Berkaitan dengan di atas,
urgensi pemaparan sejarah ilmu pengetahuan merupakan sebuah kemestian. Sehingga
proses kesinambungan keilmuan dari masa ke masa akan mudah ditelusuri. Selain
itu, akan memperjelas rantai ilmu dalam lingkaran sejarah yang mengitarinya,
mengingat akhir-akhir ini ada pihak tertentu yang sengaja melepas tanggung
jawab moralnya sebagai akademisi untuk enggan bersikap objektif dalam pemaparan
sejarah. Padahal, idealnya sejarah adalah rekaman tentang semua rentetan
peristiwa yang telah terjadi, yang berfungsi sebagai pengungkap segala sesuatu
sesuai dengan fakta yang ada tanpa distorsi sedikitpun, tetapi pada kenyataannya
ia hanya mengungkap sebagian rentetan peristiwa tersebut dan tidak bisa lepas
sepenuhnya dari rekayasa yang biasanya dilakukan oleh penguasa politik dan
kepentingan.
Dengan demikian, pemaparan
perkembangan ilmu dibawah ini akan memuat sejarah ilmu secara objektif,
menyimpulkan dari berbagai sumber yang dapat dipertanggungjawabkan
kepercayaannya. Untuk memudahkan penelusuran, akan dibagi berdasarkan periodik,
mengingat dalam setiap periode sejarah pekembangan ilmu pengetahuan menampilkan
ciri khas tertentu. Perkembangan pemikiran secara teoritis senantiasa mengacu
kepada peradaban Yunani. Periodisasi perkembangan ilmu dimulai dari peradaban
Yunani dan diakhiri pada zaman kontemporer, secara ringkas disusun sebagai
berikut:
B. PERKEMBANGAN ILMU DARI MASA KE MASA
Secara garis besar, Amsal
Bakhtiar membagi periodisasi sejarah perkembangan ilmu pengetahuan menjadi empat
periode: pada zaman Yunani kuno, pada zaman Islam, pada zaman renaisans dan
modern, dan pada zaman kontemporer. Menurut George J. Mouly, permulaan ilmu
dapat diusut sampai pada permulaan manusia. Tak diragukan lagi bahwa manusia
purba telah menemukan beberapa hubungan yang bersifat empiris yang memungkinkan
mereka untuk mengerti keadaan dunia. Masa manusia purba dikenal juga dengan
masa pra-sejarah.
Terlepas dari perbedaan
pendapat mengenai awal periodisasi ilmu di atas, dapat ditarik kesimpulan bahwa
ilmu lahir seiring dengan adanya manusia di muka bumi, hanya saja penamaan
ilmu-ilmu itu biasanya muncul belakangan. Dalam hal ini, George J. Mouly
berbicara asal muasal ilmu kaitannya dengan manusia, setidaknya ia memaparkan
hubungan antara ilmu dan manusia seperti ayam dan telur. Amsal Bakhtiar memilih
untuk memulai berbicara riwayat ilmu sejak ilmu mulai mudah
“terindetifikasi”. Dibawah ini akan memaparkan perkembangn ilmu
pengetahuan sejak diputuskannya penamaan ilmu, yaitu sejak zaman Yunani.

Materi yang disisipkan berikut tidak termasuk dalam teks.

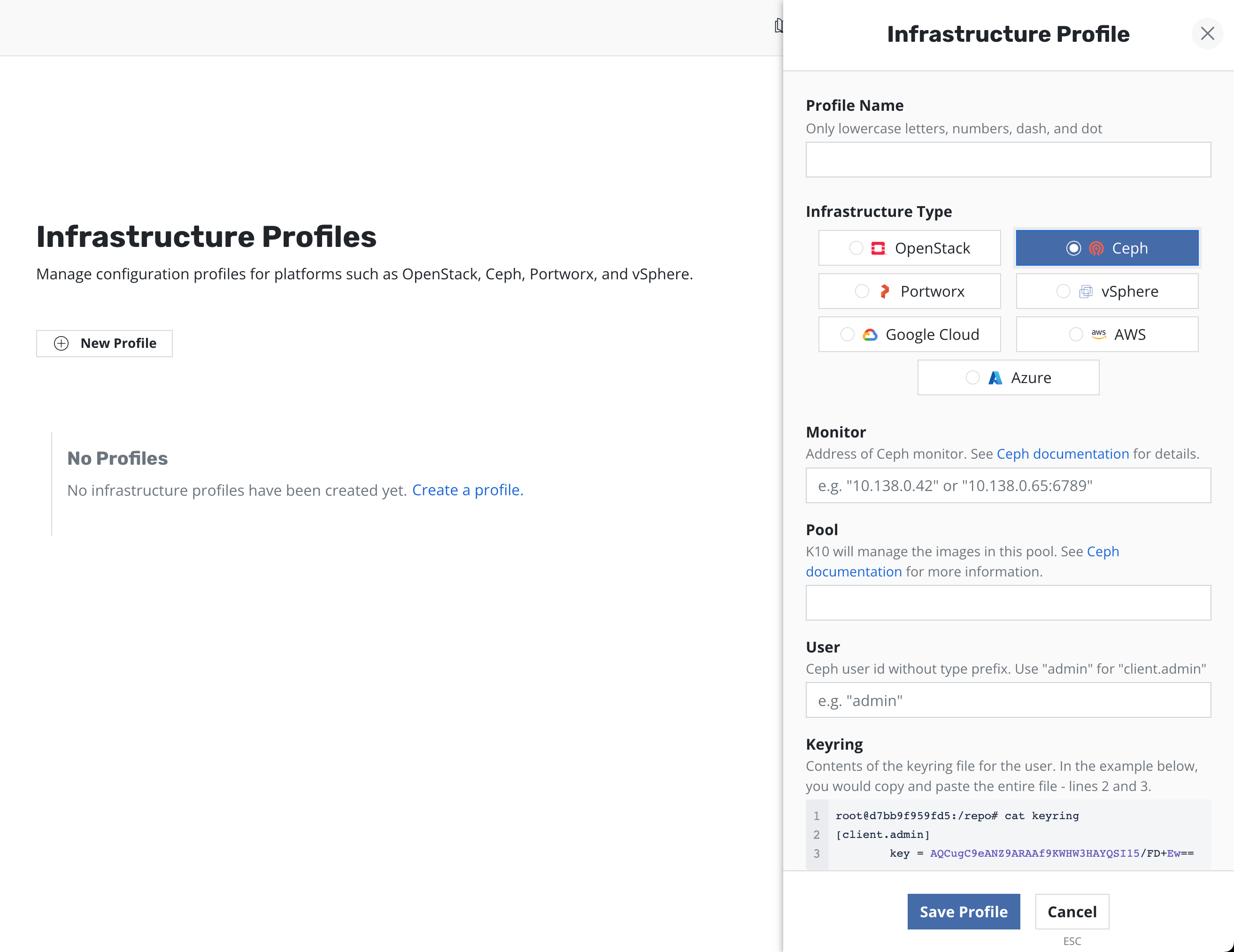
Task: Click the Portworx logo icon
Action: [885, 292]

1. Ilmu dalam Peradaban Zaman Kuno
a. Ilmu pada Zaman Yunani
Di dalam banyak literatur
menyebutkan bahwa periode Yunani merupakan tonggak awal berkembangnnya ilmu
pengetahuan dalam sejarah peradaban umat manusia. Perkembangan ilmu ini
dilatarbelakangi dengan perubahan paradigma dan pola pikir yang berkembang saat
itu. Sebelumnya bangsa Yunani masih diselemuti oleh pola pikir mitosentris,
namun pada abad ke 6 SM di Yunani lahirlah filsafat yang dikenal
dengan the greek
miracle. Dengan paradigma ini, ilmu pengetahuan berkembang sangat
pesat karena menjawab persoalan disekitarnya dengan rasio dan meninggalkan
kepercayaan terhadap mitologi atau tahayul yang irrasional.
Sebagaimana yang dikatakan oleh
George J. Mouly, dia membagi perkembangan ilmu pada tahap animisme, ilmu
empiris dan ilmu teoritis. Pada tahap animisme, manusia menjelaskan gejala yang
ditemuinya dalam kehidupan sebagai perbuatan dewa-dewi, hantu dan berbagai
makhluk halus. Pada tahap inilah pola pikir mitosentris masih sangat kental
mewarnai pemikiran bangsa Yunani sebelum berubah menjadi logosentris.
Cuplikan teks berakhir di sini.